┏━━

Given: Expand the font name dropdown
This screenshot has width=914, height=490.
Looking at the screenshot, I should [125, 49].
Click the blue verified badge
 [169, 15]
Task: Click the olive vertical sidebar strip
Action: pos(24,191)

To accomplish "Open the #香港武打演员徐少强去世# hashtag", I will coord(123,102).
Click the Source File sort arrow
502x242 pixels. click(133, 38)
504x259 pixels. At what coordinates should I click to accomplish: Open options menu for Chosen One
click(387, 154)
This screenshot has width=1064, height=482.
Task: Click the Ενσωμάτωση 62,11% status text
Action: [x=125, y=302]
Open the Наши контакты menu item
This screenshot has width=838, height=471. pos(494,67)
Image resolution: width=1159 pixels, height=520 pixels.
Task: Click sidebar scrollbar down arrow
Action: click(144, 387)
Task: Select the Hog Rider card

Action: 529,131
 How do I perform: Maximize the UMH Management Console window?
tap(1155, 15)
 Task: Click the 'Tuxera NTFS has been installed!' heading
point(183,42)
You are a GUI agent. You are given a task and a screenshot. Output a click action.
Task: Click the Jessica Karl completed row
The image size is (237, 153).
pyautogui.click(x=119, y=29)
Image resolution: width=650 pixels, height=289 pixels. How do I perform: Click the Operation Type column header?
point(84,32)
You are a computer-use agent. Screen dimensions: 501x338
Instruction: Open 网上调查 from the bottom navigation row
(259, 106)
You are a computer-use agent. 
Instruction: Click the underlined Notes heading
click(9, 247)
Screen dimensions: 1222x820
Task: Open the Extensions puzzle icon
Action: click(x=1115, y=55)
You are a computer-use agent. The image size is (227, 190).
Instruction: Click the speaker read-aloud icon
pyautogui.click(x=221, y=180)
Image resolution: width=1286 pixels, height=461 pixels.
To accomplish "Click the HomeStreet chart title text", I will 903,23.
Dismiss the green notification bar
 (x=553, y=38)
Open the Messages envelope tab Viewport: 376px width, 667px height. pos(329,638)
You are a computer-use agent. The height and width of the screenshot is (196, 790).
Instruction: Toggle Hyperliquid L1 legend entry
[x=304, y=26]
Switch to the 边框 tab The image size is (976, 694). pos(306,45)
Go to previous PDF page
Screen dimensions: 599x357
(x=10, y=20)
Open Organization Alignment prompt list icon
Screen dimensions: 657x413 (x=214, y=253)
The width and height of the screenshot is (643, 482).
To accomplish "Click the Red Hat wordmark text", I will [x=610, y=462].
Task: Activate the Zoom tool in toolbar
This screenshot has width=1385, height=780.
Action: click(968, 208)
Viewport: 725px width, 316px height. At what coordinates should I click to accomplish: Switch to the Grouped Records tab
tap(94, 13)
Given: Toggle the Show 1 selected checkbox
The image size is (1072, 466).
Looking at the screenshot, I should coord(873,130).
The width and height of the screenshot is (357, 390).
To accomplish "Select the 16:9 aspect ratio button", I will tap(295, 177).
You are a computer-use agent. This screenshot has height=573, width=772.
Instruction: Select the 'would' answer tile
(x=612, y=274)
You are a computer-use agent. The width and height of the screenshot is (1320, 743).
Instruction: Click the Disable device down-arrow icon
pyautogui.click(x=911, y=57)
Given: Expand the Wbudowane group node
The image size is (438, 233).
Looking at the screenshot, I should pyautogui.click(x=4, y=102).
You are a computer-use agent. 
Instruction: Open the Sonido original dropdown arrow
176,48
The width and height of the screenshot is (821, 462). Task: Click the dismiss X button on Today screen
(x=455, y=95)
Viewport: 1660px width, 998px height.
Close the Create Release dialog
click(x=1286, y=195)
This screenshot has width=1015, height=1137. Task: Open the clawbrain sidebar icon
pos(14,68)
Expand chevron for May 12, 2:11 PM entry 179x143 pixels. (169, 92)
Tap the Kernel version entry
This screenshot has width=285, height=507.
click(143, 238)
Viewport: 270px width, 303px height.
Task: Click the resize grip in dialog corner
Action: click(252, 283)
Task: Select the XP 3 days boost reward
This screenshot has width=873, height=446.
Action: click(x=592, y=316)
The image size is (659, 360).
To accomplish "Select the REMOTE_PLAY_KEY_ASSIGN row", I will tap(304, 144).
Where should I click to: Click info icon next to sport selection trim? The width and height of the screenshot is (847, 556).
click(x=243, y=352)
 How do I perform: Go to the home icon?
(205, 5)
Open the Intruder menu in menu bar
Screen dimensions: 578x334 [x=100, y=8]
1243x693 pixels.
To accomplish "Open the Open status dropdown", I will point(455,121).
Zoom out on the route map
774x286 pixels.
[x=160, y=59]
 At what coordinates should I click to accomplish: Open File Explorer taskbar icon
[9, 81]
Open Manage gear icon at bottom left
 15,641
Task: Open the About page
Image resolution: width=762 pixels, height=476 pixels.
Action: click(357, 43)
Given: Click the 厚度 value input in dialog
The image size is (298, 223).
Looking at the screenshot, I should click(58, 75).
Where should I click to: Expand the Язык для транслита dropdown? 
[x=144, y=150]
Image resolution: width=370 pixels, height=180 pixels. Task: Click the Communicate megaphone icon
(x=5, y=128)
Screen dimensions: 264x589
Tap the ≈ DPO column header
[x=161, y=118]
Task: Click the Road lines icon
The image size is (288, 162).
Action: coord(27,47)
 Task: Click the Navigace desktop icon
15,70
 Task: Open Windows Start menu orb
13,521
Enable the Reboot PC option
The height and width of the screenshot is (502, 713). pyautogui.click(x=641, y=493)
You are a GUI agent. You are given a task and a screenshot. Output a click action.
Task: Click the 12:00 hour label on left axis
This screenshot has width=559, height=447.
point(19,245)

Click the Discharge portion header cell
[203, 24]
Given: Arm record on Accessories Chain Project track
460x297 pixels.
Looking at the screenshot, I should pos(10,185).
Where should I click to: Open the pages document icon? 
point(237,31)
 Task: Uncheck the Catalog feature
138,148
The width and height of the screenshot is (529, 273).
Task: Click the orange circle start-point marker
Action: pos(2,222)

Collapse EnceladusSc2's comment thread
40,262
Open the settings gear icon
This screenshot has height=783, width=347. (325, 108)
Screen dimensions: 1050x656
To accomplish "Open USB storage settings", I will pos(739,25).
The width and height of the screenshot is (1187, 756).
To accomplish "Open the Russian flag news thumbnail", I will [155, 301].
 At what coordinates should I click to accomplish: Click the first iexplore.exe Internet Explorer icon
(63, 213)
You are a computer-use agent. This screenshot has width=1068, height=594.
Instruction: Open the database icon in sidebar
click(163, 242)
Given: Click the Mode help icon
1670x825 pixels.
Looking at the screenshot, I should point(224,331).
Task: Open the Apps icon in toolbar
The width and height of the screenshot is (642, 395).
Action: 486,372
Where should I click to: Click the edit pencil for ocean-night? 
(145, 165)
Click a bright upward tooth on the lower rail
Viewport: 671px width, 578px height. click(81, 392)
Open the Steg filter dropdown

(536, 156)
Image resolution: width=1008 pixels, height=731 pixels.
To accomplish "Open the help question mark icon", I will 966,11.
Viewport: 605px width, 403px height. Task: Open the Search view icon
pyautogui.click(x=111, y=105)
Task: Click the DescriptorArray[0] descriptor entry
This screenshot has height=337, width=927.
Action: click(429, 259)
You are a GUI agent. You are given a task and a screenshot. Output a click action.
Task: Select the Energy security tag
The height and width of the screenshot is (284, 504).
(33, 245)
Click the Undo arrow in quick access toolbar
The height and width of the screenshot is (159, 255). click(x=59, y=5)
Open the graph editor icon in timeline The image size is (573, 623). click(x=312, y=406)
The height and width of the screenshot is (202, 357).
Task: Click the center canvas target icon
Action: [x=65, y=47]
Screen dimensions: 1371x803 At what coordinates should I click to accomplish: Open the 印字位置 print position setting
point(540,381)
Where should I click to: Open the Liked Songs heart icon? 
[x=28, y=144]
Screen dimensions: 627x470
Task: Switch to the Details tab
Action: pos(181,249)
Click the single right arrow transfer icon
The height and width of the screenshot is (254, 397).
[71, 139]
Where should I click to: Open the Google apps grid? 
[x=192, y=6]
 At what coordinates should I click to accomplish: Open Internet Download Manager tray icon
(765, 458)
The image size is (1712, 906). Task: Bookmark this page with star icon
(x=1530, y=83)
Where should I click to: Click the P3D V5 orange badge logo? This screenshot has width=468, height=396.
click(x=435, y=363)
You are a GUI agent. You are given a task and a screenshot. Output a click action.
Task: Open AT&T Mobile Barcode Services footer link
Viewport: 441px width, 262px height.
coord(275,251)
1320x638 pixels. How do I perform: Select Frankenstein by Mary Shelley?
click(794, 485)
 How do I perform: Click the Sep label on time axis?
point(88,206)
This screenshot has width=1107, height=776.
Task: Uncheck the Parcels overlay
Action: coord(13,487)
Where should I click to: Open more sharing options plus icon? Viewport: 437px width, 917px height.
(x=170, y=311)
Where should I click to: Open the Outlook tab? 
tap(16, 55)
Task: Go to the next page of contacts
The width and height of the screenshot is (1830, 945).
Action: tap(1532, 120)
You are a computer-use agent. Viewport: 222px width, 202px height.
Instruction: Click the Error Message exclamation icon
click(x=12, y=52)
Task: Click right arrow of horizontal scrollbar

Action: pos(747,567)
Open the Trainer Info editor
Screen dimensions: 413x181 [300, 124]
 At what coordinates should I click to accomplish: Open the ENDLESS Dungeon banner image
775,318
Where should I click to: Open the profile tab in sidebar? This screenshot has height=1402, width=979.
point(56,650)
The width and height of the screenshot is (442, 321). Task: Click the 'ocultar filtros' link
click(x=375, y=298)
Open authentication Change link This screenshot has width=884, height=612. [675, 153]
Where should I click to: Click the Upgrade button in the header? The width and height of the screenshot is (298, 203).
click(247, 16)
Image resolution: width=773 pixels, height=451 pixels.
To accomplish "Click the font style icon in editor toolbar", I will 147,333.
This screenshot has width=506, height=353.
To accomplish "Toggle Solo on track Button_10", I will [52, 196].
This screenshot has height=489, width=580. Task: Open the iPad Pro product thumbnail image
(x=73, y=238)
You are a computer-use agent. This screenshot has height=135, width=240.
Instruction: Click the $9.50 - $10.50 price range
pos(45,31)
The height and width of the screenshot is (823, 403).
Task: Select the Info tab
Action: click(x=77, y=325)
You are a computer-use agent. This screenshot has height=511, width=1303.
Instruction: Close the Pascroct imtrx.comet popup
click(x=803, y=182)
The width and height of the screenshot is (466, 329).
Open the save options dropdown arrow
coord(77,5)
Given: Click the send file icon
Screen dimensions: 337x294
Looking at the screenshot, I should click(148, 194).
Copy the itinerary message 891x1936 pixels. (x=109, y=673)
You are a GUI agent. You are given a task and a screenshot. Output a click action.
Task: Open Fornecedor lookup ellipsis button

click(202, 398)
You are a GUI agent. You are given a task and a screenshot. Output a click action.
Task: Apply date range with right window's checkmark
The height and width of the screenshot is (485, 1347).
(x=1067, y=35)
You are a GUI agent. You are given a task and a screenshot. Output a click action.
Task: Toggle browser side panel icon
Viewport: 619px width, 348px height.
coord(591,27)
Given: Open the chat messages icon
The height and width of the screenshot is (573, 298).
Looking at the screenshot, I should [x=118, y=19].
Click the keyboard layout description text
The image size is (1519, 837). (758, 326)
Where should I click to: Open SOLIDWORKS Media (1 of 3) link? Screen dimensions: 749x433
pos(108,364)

┗━━

Activity | Among the lines above, find those that contain the word "font" and copy them.

Answer below |
Given: Expand the font name dropdown
To accomplish "Click the font style icon in editor toolbar", I will 147,333.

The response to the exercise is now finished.